Frequent donations to open-source projects.

Several years ago I found out about the 1% for the Planet initiative via Dan Cederholm’s SimpleBits store. What if we could do this for open source?

I tried pitching the idea to my previous employers without much luck. Fast forward a few years and I find myself freelancing, no more excuses now. I earn a living by writing code. I always have and hopefully will for the years to come. I have the best job in the world. I envy myself for getting paid to do what I love to do.

As a developer you don’t start from scratch, you build on top of millions of lines of code written by others. In my world, the web development world, those tools are mostly free and open source. I use the work of others to build something I sell. I earn money thanks to their work. I don’t pay them anything.

Giving back

I wanted to give something back by adding the following to my invoices:

“I’ll donate 1% of the profit to an open-source project used in this assignment. Any ideas?”

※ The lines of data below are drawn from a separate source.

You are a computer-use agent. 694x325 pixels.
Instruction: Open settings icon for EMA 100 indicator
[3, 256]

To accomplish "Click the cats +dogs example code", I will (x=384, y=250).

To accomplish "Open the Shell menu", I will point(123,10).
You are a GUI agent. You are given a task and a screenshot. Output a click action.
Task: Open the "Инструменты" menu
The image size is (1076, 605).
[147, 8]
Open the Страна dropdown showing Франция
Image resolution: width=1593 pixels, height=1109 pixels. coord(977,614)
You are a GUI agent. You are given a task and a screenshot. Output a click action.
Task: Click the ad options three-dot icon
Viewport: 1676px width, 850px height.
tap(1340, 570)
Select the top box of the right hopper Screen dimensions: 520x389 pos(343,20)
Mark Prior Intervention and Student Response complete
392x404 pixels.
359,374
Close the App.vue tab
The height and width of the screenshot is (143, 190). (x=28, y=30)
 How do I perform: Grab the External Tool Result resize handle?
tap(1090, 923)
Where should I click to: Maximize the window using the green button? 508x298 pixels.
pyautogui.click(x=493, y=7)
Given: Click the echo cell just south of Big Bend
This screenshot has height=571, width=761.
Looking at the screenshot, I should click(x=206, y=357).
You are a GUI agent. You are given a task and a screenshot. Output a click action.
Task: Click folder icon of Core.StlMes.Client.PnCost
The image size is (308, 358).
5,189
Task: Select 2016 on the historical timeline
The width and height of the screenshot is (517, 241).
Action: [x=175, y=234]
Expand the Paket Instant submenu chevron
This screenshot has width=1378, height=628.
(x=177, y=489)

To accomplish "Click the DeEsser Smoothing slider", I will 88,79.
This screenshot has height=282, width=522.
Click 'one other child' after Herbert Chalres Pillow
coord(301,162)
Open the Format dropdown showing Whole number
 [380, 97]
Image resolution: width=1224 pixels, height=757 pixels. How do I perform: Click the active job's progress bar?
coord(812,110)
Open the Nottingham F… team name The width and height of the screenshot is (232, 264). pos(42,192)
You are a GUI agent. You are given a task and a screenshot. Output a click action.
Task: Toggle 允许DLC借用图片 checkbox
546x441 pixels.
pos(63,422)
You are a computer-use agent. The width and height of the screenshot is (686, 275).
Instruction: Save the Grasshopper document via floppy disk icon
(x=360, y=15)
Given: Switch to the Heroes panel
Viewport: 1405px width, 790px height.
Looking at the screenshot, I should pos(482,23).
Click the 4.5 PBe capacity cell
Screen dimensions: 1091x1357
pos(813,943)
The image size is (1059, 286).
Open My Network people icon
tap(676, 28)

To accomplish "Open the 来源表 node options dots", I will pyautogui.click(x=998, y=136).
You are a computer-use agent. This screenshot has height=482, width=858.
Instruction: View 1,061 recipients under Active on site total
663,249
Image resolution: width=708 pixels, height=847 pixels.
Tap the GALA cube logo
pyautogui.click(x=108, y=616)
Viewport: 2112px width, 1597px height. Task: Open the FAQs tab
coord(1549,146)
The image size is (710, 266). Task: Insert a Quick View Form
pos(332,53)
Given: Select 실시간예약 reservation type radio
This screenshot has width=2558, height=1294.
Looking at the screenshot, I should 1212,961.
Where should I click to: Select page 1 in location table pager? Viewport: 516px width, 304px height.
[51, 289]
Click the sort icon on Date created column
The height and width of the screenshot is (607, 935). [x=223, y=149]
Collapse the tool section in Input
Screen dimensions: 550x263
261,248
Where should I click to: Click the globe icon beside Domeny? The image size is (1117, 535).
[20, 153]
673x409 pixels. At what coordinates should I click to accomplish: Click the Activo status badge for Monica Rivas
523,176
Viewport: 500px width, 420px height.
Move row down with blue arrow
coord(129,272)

Every month I browsed the world wide web searching for a project we used and trying to see if there was a way to donate money to the project. I donated to several projects, some directly linked with the assignment, some slightly less: Cucumber, the brew test-bot, the Kibaale Children's Centre (Vim), RVM, and others.

Gittip

Finding new projects each month is hard. There isn’t always a way to donate money to every project, and even when there is, it’s not always clear if it’s the right place to donate. Enter Gittip.

I had seen Gittip before but never opened an account. That was until I heard Chad Whitacre on The Changelog last week and realized Gittip is the missing link.

On Gittip you donate a small amount of money (between $0,25 and $24) to a developer on a weekly basis. They use the money as they want. You don’t pay them to fix a bug or add a feature, you simply say: ‘Thank you’.

Thank you for making my life easier!